My sister Crystal wrote this after the race last Saturday to share the experience with her supervisor. I wanted to share it with you, as she grabbed the essence of the event. Hugs to all of you, Candy
“Race for the Cure 2005”
Ugh, it was rainy and muggy. My knees and left hip were hurting. . It was Saturday. I lay in bed thinking “I’ll call Sam Gross and tell her to go the “Race for the Cure 2005” without me.” A little thought kept nudging at my heart…Sometimes we must do what is hard and uncomfortable to do what is best. Was staying in bed the best thing for me to do? Uh...No. So, one hour and three pain relievers later, I am meeting Katie Wheeldon in front of Sam’s house.
In the poring rain, Sam struggles to see the road in front of her making her way downtown, with Katie trying valiantly to stay right behind us. I’m thinking…”I’m walking in this rain??” I look at Sam and wonder if she is thinking the same thing…and in her conversation she mentions, “We ran in the rain last year for this race.” Well, there was my answer.
Finding a place to park without paying was impossible, (thank goodness for spare change in the ashtray) so we parked in the nearest garage. We met up with co-workers and our NLS-OHIO Race for the Cure 2005 team members, Adrian Hoover, Kevin Grimes, Sam Williams and some others.
The runners went first (bye bye Adrian and Kevin) and then the walkers. We were in the last part of the walkers, furthest back. What a sight!! Coming over the crest right after the start line you could see thousands of people, filling an entire downtown street for as far as the eye could see.
The Columbus Dispatch said there were 26,000+ people in the race. Big people, little people, young people, old people, thin people, chubby people...and people of all nationalities and color. Dogs, strollers, wheelchairs, walkers and canes. Bands, balloons, onlookers and cheerleaders along the side of the road are sprinkled all through the walk.
Big steps, little steps, fast pace, snail pace, a little rain and sometimes more rain…did not impede any in the race. Smiling faces, laughing, people walking and dancing as they passed by one of the bands. You could see the traditional white shirts of the race and many creative, colorful shirts from various organizational sponsors. One that caught my eye was a brown shirt, with pink silhouettes pf people walking in the shape of the “Pink Ribbon” for breast cancer…it was very cool.
One the back of the shirts was a sheet of paper with our race numbers safety pinned as our ticket to run. Another sheet also pinned was pink…on these sheets of paper were the names in memory of people who have lost the battle with breast cancer and passed, and also names for celebration of those who are fighting the battle now or who are survivors.
Some included pictures. One company: Too, Inc. had an 8 x 11 pink page full of names.

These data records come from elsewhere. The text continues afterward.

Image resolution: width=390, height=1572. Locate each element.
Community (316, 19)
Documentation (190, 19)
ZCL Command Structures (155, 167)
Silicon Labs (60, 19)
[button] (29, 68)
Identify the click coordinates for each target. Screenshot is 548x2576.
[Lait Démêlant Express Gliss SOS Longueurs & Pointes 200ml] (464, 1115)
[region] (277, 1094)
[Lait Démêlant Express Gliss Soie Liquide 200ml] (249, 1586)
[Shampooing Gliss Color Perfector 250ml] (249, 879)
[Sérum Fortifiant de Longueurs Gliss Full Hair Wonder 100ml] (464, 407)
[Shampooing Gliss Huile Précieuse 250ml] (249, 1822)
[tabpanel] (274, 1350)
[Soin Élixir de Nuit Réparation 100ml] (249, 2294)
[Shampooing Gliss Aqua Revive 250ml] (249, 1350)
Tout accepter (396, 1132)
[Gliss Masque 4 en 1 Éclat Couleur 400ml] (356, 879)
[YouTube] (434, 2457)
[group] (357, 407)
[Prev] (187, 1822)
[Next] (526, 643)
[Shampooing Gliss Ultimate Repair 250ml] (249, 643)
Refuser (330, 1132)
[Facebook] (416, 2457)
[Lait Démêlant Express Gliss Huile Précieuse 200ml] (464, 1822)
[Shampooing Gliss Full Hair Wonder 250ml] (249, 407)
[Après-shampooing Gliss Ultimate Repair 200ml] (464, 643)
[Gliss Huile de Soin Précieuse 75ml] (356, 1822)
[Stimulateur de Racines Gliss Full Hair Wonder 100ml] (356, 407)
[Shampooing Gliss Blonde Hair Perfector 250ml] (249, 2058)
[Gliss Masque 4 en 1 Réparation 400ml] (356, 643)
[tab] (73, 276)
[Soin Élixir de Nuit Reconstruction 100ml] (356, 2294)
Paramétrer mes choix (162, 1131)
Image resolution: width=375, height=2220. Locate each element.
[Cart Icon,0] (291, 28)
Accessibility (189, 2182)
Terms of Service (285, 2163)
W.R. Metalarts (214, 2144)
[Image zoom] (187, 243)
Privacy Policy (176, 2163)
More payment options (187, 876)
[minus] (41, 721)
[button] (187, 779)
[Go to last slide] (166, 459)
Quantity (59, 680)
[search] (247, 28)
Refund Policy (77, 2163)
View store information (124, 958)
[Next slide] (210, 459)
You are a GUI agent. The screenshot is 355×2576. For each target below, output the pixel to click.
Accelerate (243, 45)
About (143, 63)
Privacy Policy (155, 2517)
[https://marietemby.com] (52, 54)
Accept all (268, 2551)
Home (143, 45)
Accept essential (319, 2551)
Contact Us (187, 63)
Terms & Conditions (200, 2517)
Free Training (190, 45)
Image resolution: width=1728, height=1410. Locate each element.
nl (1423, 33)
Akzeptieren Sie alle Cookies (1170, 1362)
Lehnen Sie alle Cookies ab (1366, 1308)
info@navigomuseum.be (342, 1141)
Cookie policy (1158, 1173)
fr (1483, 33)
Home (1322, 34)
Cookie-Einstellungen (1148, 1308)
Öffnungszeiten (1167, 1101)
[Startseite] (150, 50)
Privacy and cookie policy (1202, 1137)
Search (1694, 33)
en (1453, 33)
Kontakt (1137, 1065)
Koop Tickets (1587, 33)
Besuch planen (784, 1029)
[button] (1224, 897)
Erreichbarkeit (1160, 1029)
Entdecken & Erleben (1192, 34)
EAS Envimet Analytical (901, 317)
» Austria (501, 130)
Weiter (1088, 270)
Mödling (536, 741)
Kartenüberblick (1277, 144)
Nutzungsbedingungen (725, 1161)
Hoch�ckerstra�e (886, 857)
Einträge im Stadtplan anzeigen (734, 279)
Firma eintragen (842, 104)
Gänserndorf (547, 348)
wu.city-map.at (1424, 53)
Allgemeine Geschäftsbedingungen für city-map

As you walked behind someone, and as you read their ‘sheets”, you got a small glimpse of pain, sorrow, joy and victory. Some had several names on their sheets in memory of Grandma and Mom, and celebration of aunts, sisters, and daughters…..Several generations of the same family. I counted the names on the sheet of one woman; there were 6 in one family crossing over four generations. I cried when I saw that one.
There was another prominent color of shirts…they were a light pink. As you looked over the crowd you saw hundreds of them. The women wearing them are the ones fighting the battle and the survivors of this insidious disease. Many of them also wore pink hats. I will tell you; this disease has no shame, is not picky and strikes women of all ages and color. I saw one fairly elderly woman, walking with the help of a friend….one breast clearly gone. Another, very young woman waling with her husband and small child, hair gone, covered by a pink hat. Another, whose hair was gone, had a young adolescent son, whose head was shaved, holding his mother’s hand, unashamedly for the entire race. I cried when I saw all of them. There were many, many, just like these…and you had a sense of oneness, camaraderie, and victory. These women were the ones laughing, smiling, waving, dancing, and encouraging others to press on.
There were some on podiums with microphones and as you walked by you could hear parts of their stories and the thankfulness they felt for all of us who were participating in the race. Their faces beaming with joy and hope. This disease may invade, maim and sometimes kill the body, but it was clear by these brave women and their family and friends, that it will not destroy the soul, spirit or the fight.
On my back was a pink slip of celebration of my sister Candy, who is a survivor. (She was in the 1 mile fun race with her grandchildren and family.) I could have added several friends that have lost the battle. On the back of Sam Williams shirt, was a memory of her Mom, who she lost in high school after a 4 ½ year battle with the disease. We walked with one in a pink shirt, a survivor…and all of her adult children. She told me part of her story as we walked. It is the same story my sister shares with others. It is a story of hope, solidarity and victory.
It is an experience I will never forget, and it will not stop this year. I will walk every year as long as God gives me the ability to do so. I will encourage everyone I know to do the same.
Perfume and incense bring joy to the heart, and the pleasantness of one's friend springs from his earnest counsel.